I remember once when I was being particularly unreasonable and trying to get a rise out of him so I could lash out at him he said 'you don't need to push me to be angry, you can just beat me up if you need to do so to carry on being loving to my children. I will never feel anything other than loved by you so long as you are taking such good care of them'.

It made it possible for me to go the extra mile with the dc, and it made me feel very grateful that I have such a supportive partner. We'd already been together 15 years before having the dc, and have always been close, which probably helped.

Now we are out of the baby phase our relationship is better than I could ever have imagined pre dc. We've lost the painful bits and have kept all the benefits.

BeesAreStinging · 16/03/2017 20:18

My ex pissed off soon after DDs birth. He couldn't handle the responsibility despite wanting to be a parent. I'm certain that I want no more children. I'm only 24 and looking at sterilisation.

Underbeneathsies · 16/03/2017 20:24

Ha!

Not only did a baby ruin my sleep patterns, my relationship and my undercarriage, it ruined my finances as well.

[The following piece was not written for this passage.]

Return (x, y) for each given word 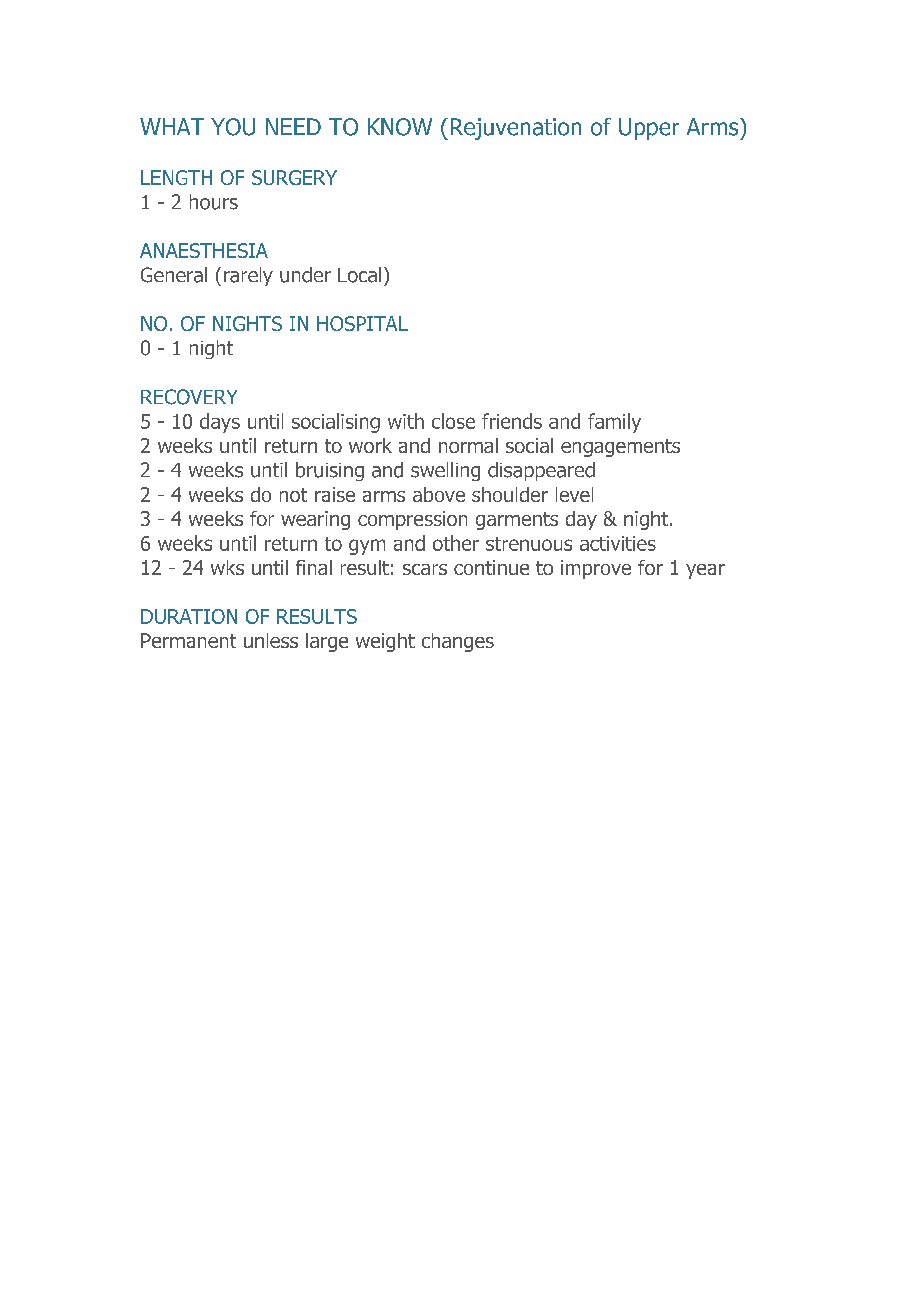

But seriously, we never fought as much as when the baby wouldn't sleep for a year. I was a mombie with exhaustion.

Don't be upset about how much you're arguing. It happens.

You've got to know how to argue you see, and you'll survive.

Fight fair with passion about the thing that's upsetting you as soon as you can. Get in there and fight for what you want.

Don't drag in any other issues. Last week's dishes aren't on the menu. That was last week.

Don't play the blame game. It's often no ones fault. Maybe just exhaustion, pain and poverty.
But the solution is for both of you.

Don't use the words "I always, you never" or "you always, I never" ever, ever.

Play fair, no personal attacks for eg, and go for a win win.

Don't be afraid of causing a scene and getting all the frustrations and anger out, it's very cathartic, and essential if you want to get beyond the sticking point.

Don't be a pushover. You'll explode with frustration and it's actually very harmful to be too nice and compliant, because you're not being truthful and communicating from that truth.